Make the most of your batch cooked Flourist Farro with this refreshing tabbouleh recipe, featuring one of our favourite versatile vegetables. Experiment with leaving the cauliflower raw, but we like it gently blanched here. Serve this bright and flavourful salad on its own or stuffed in a pita with hummus.
Farro + Cauliflower Tabbouleh
1/2 medium head of cauliflower, coarsely grated
6 tablespoons extra-virgin olive oil
1.5 teaspoon salt
1.5 cups cooked Flourist Farro
2 cups flat-leaf parsley leaves with tender stems
1 cup torn mint leaves
3 scallions, sliced
1 garlic clove, coarsely chopped (optional)
1 teaspoon finely grated lemon zest
4-5 tablespoons fresh lemon juice
1/4 teaspoon crushed red pepper flakes
1/2 long english cucumber cut into 1/4 inch pieces
1 pint sweet cherry or grape tomatoes, quartered
Grate cauliflower with the coarse grater disk on a food processor or the largest holes on a box grater until rice-like in texture. Heat water (enough to submerge the cauliflower) in a sauté pan or sauce pan. When boiling, add the grated cauliflower and blanch for 1 minute, until the cauliflower is just tender. Drain in a fine sieve and immediately rinse with cold water. Allow to drain, squeezing out the liquid with your hands as much as you can.
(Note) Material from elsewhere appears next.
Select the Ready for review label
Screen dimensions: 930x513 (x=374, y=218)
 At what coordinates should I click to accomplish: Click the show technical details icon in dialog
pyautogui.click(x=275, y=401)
Combine cooked Flourist Farro, parsley, mint, scallions, garlic, lemon zest, lemon juice, salt, olive oil, and red pepper flakes in a large bowl and toss to combine. Add cauliflower, cucumber, and tomatoes and gently toss to coat. Season with additional olive oil and salt, if necessary.
Comment
Made this yummy tabbouleh recipe tonight, topped with grilled halloumi! So fresh and flavourful 💚🤎🧡❤️.